## Your assignment
From the first line to the last, output the entries exactly.

## Extracted data
╔══

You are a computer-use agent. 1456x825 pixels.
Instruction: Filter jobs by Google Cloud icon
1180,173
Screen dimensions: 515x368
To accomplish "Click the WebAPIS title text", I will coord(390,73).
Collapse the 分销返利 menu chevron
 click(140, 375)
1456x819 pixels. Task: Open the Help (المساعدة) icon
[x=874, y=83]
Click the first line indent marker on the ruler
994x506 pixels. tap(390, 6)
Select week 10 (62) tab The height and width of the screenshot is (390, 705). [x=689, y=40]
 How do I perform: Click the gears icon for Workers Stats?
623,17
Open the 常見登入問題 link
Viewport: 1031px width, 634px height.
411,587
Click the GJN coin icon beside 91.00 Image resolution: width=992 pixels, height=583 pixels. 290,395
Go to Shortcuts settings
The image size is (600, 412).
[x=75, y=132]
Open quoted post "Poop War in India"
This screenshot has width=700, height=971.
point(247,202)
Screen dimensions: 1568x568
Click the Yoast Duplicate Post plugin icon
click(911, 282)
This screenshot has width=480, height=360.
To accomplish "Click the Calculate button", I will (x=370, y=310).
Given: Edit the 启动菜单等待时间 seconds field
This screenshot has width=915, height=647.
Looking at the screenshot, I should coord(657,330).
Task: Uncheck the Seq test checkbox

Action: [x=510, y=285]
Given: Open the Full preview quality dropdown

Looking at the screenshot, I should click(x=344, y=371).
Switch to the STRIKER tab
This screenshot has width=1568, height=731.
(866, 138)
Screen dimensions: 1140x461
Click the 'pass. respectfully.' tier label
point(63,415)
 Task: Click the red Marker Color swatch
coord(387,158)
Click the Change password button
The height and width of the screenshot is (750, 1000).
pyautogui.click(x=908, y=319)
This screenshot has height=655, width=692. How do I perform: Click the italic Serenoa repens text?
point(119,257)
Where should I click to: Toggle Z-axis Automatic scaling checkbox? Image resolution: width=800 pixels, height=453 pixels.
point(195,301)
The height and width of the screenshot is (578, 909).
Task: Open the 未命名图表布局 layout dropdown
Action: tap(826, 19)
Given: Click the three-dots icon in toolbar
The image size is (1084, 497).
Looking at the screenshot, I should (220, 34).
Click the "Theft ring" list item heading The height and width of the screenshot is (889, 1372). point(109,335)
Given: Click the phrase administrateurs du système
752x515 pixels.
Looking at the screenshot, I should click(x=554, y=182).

╚══

## Solution to the exercise
You are a computer-use agent. 1456x825 pixels.
Instruction: Filter jobs by Google Cloud icon
1180,173
Screen dimensions: 515x368
To accomplish "Click the WebAPIS title text", I will coord(390,73).
Collapse the 分销返利 menu chevron
 click(140, 375)
1456x819 pixels. Task: Open the Help (المساعدة) icon
[x=874, y=83]
Click the first line indent marker on the ruler
994x506 pixels. tap(390, 6)
Select week 10 (62) tab The height and width of the screenshot is (390, 705). [x=689, y=40]
 How do I perform: Click the gears icon for Workers Stats?
623,17
Open the 常見登入問題 link
Viewport: 1031px width, 634px height.
411,587
Click the GJN coin icon beside 91.00 Image resolution: width=992 pixels, height=583 pixels. 290,395
Go to Shortcuts settings
The image size is (600, 412).
[x=75, y=132]
Open quoted post "Poop War in India"
This screenshot has width=700, height=971.
point(247,202)
Screen dimensions: 1568x568
Click the Yoast Duplicate Post plugin icon
click(911, 282)
This screenshot has width=480, height=360.
To accomplish "Click the Calculate button", I will (x=370, y=310).
Given: Edit the 启动菜单等待时间 seconds field
This screenshot has width=915, height=647.
Looking at the screenshot, I should coord(657,330).
Task: Uncheck the Seq test checkbox

Action: [x=510, y=285]
Given: Open the Full preview quality dropdown

Looking at the screenshot, I should click(x=344, y=371).
Switch to the STRIKER tab
This screenshot has width=1568, height=731.
(866, 138)
Screen dimensions: 1140x461
Click the 'pass. respectfully.' tier label
point(63,415)
 Task: Click the red Marker Color swatch
coord(387,158)
Click the Change password button
The height and width of the screenshot is (750, 1000).
pyautogui.click(x=908, y=319)
This screenshot has height=655, width=692. How do I perform: Click the italic Serenoa repens text?
point(119,257)
Where should I click to: Toggle Z-axis Automatic scaling checkbox? Image resolution: width=800 pixels, height=453 pixels.
point(195,301)
The height and width of the screenshot is (578, 909).
Task: Open the 未命名图表布局 layout dropdown
Action: tap(826, 19)
Given: Click the three-dots icon in toolbar
The image size is (1084, 497).
Looking at the screenshot, I should (220, 34).
Click the "Theft ring" list item heading The height and width of the screenshot is (889, 1372). point(109,335)
Given: Click the phrase administrateurs du système
752x515 pixels.
Looking at the screenshot, I should click(x=554, y=182).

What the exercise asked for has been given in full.